I’ve enjoyed watching many of the Olympic commercials for their entertainment value; they rival those shown during the Superbowl—the only other occasion where Americans are willing to watch a show in real time, ads and all. (I’ve even teared up a few times watching the “thank you, Mom” commercials aired by sponsor Procter & Gamble.)
But some of these ads are just flat-out hypocritical with the health messages they’re sending.
1. Coca-Cola helps skier Ted Ligety:
The Centers for Science in the Public Interest, a non-profit nutrition advocacy group, called out Coca-Cola’s ad suggesting that alpine ski racer Ted Ligety’s success was based on drinking a Coke before every race. “Superstition or super power?” reads a message in the Coke bubbles, as if it’s subliminally trying to tell us that drinking a sugary beverage will improve our own athletic performance.
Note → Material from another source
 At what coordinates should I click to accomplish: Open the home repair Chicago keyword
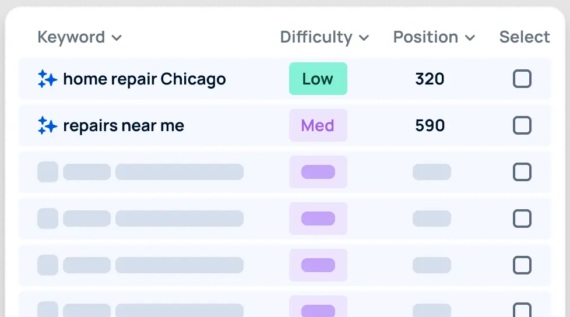click(144, 79)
Just to be clear: it won’t.
2. Dos Equis beer drinkers worshipped by Olympic athletes.
Maybe the hot female skiers have beer envy from not being allowed to drink during their Olympic training. How else to explain their utter worship of a gray-haired portly man in a smoking jacket only Hugh Hefner would wear?
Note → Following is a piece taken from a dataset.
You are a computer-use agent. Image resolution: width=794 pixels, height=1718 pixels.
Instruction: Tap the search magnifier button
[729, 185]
3. McDonald’s compares Chicken McNuggets to Olympic gold medal.
“The greatest victories are celebrated with a bite,” is the theme of the commercial showing athletes biting into their gold medals while McDonald’s consumers bite into golden McNuggets. McDonald’s should get some credit here for making McNuggets seem like a special occasion treat rather than a post-training snack. But do we really think of McDonald’s as celebratory fare? I’d rather toast with a nice champagne—and maybe some Godiva truffles.
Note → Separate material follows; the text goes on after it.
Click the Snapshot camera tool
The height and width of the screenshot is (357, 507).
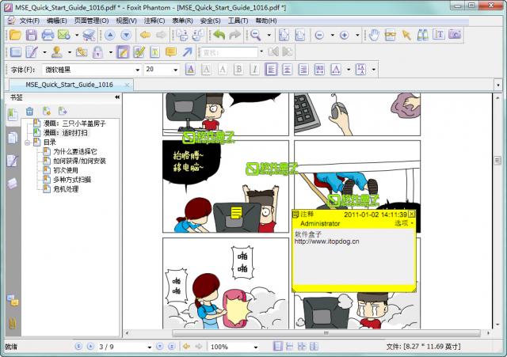(455, 35)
4. Wella Professionals equate Olympic glory with glorious hair.
I feel a bit sorry for beauty product manufacturers who have to tie their products into an Olympic endorsement—besides figure skaters, athletes could care less about their hair or makeup when competing. But this commercial goes beyond the ridiculous. It focuses on supermodels getting their hair done and equates a great hair day with athletic performances ranking the best in the world. The most hypocritical part? A nonsensical quote from Wella’s design manager Margaret MacDonald: “At Sochi 2014 Winter Olympic Games athletes have moments of glory. Wella Professionals gives clients the opportunity to have glorious hair every day throughout winter.” Huh?
5. Wii tries to make its games seem like Olympic-style workouts.
While it’s better to move around a little playing a Wii bobsled or figure skating game than to lounge on the sofa watching TV, the family in this commercial hardly looks like they’re breaking a sweat or even breathing hard. And, yet, they claim to be “Olympic hopefuls” from their training. Yeah, right.